Their new conversational AI, Bard, which is built from a smaller model of a language tool they developed in 2021 called LaMDA, is meant to, for example, help users weigh the pros and cons of different car models if they were looking into buying a vehicle. Bard is currently with a small group of testers, and will be scaling to more users soon. 

[Related: Google’s own upcoming AI chatbot draws from the power of its search engine]

However, the debut didn’t go as smoothly as the company planned. Multiple publications noticed that in a social media post the Google shared on the new AI search feature, Bard gave the wrong information in response to a demo question. Specifically, when prompted with the query: “what new discoveries from the James Webb Space Telescope can I tell my 9 year old about,” Bard responded with “JWST took the very first pictures of a planet outside of our own solar system,” which is inaccurate. According to Reuters and NASA, the first pictures of a planet outside of our solar system were taken by the European Southern Observatory’s Very Large Telescope (VLT) in 2004.
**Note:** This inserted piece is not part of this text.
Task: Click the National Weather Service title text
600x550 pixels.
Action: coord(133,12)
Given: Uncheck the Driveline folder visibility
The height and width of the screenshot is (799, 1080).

This stumble is bad timing given the hype yesterday around Microsoft’s announcement that it was integrating ChatGPT’s AI into the company’s Edge browser and its search engine, Bing. 
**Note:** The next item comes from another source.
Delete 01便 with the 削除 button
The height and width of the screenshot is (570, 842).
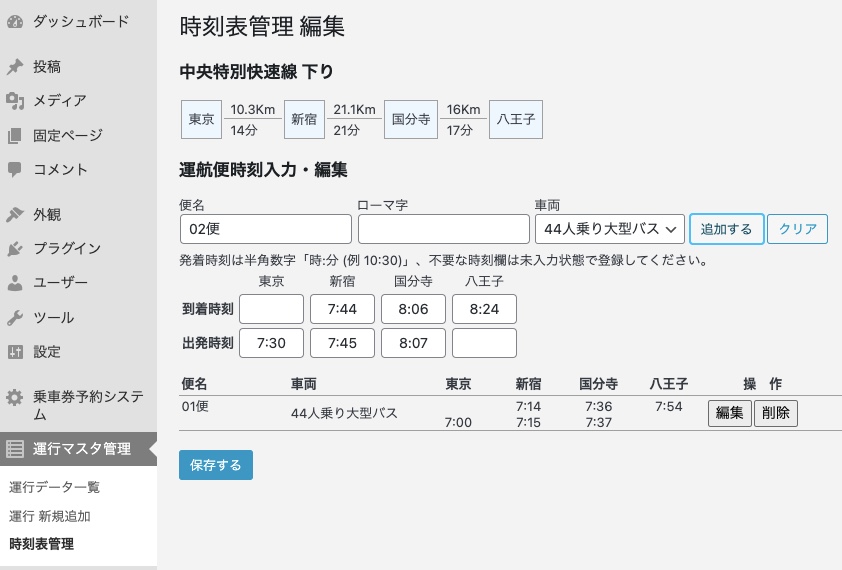(776, 413)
Despite Bard’s bumpy breakout, Google did go on to make many announcements about AI-enhanced features trickling into its other core services. 
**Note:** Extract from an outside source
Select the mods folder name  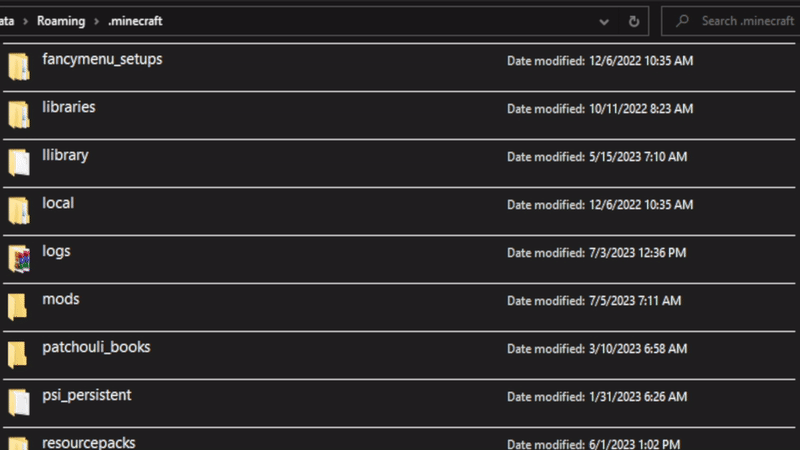[61, 299]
[Related: Google’s about to get better at understanding complex questions]

In Lens, an app based on Google’s image-recognition tech, the company is bringing a “search your screen” feature to Android users in the coming months. This will allow users to click on a video or image from their messages, web browser, and other apps, and ask the Google Assistant to find more information about items or landmarks that may appear in the visual. For example, if a friend sends a video of her trip in Paris, Google Assistant can search the screen of the video, and identify the landmark that is present in it, like the Luxembourg Palace. It’s part of Google’s larger effort to mix different modalities, like visual, audio, and text, into search in order to help it tackle more complex queries

In the maps arena, a feature called immersive view, which Google teased last year at the 2022 I/O conference, is starting to roll out today. Immersive view uses a method called neural radiance fields to generate a 3D scene from 2D images. It can even recreate subtle details like lighting, and the texture of objects. 

[Related: Google I/O recap: All the cool AI-powered projects in the works]

Outside of the immersive view feature, Google is also bringing search with live view to maps that allows users to scope out their surroundings using their phone camera to scan the streets around them, and get instant augmented reality-based information on shops and businesses nearby. It’s currently available in London, Los Angeles, New York, Paris, San Francisco and Tokyo but will be expanding soon to Barcelona, Dublin and Madrid. For EV drivers, AI will be used to suggest charging stops and plan routes that factor in things like traffic, energy consumption, and more. Users can expect these improvements to trickle into data-based projects Google has been running such as Environmental Insights Explorer and Project Air View

To end on a fun note, Google showcased some of the work it’s been doing in using AI to design tools across arts and culture initiatives. As some might remember from the last few years, Google has used AI to locate you and your pet’s doppelgängers in historic art. In addition to solving research challenges like helping communities preserve their language word lists, digitally restoring paintings and other cultural artifacts, and uncovering the historic contributions of women in science, AI is being used in more amusing applications as well. For example, the Blob Opera was built from an algorithm trained on the voices of real opera singers. The neural network then puts its own interpretation on how to sing and harmonize based on its model of human singing. 

Watch the entire presentation below: 

Update on Feb 13, 2023: This post has been updated to clarify that Bard gave incorrect information in a social media post, not during the live event itself. This post has also been updated to remove a sentence referring to the delay between when the livestream concluded and when Google published the video of the event.